--- DOCUMENT PASSAGE ---
Grace's Guide is the leading source of historical information on industry and manufacturing in Britain. This web publication contains 147,919 pages of information and 233,587 images on early companies, their products and the people who designed and built them.

Peter Von Tunner

From Graces Guide
Medal awarded to Peter Tunner in 1878 by the Iron and Steel Institute in London, for services to the Bessemer Process

Peter Ritter von Tunner (1809-1897)

1809 Peter Tunner was born in Deutschfeistritz (Syria).

1863 Commissioned the first Bessemer converters in Austria.

1864 Enobled as Peter Ritter von Tunner.

1897 Died in Leoben.


1897 Obituary [1]

PETER VON TUNNER died at Leoben, in Styria, on June 8, 1897. Born on May 10, 1809, at Turrach, in Styria, he was from his youth up occupied with mining and smelting. He obtained his scientific training at the Vienna Polytechnic. On the completion of his studies he worked for two years in the steelworks of Prince Schwarzenberg, where, after some practical experience in other works, he received a permanent appointment. He had thus early acquired not only a good theoretical education, but also a varied practical training, and was consequently eminently suitable for the post of Professor of Metallurgy in the new Joanneum at Graz. The Archduke John selected Tunner for this appointment, and travelled in 1833 to Katsch in order to arrange terms with him personally. The great interest the Archduke took in his protégé is shown in a letter dated September 14, 1833, which is to the following effect "After careful investigation I recommend for the appointment Peter Tunner. A native of the district, of best moral character, one of the best students of the Polytechnic. Institute, thoroughly furnished with the requisite scientific knowledge, experienced in the local treatment of iron, of good presence, he fulfils all the requirements of the post."

Two years later Tunner received the appointment as Professor. He was only twenty-six years of age when he was nominated. In March 1837 he began an educational journey through the mining and metallurgical districts of Austria, Hungary, Germany, Sweden, England, France, Belgium, and Italy.

On November 4, 1840, the new mining school at Vordernberg was inaugurated, and here Tunner instructed the students in practical metallurgical work. In 1849 the institution was moved to Leoben, and on October 14, 1861, it was converted into a mining academy. How completely Tunner's whole existence was wrapped up in this institution that he founded, whose fame extended far beyond the frontiers of the Austrian monarchy, is well shown by a remark he once made. "When," he said, "my last hour comes, I do not know whether I shall think more of my family or of my academy." The work begun in 1840 by Tunner as lecturer on the metallurgy of iron, and continued with astonishing energy for a lifetime, was the foundation of scientific metallurgy. His last course of lectures on the metallurgy of iron was delivered in 1865-66. On July 20, 1874, he retired from active work.
--- INFORMATION SUPPLIED ---
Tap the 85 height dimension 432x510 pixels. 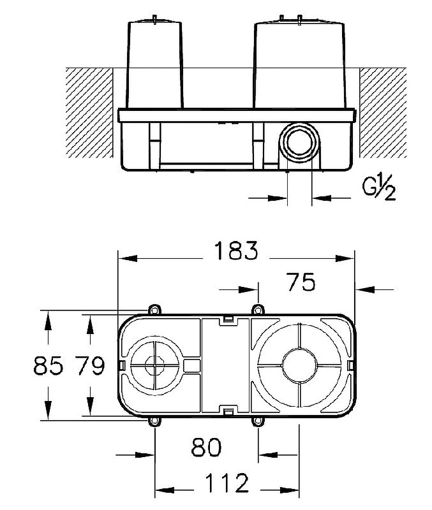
---
SET TASK — Extract from the passage on Peter von Tunner the text running from "Two years later" up to and including "Belgium, and Italy.", copied word for word.

CORRECT ANSWER —
Two years later Tunner received the appointment as Professor. He was only twenty-six years of age when he was nominated. In March 1837 he began an educational journey through the mining and metallurgical districts of Austria, Hungary, Germany, Sweden, England, France, Belgium, and Italy.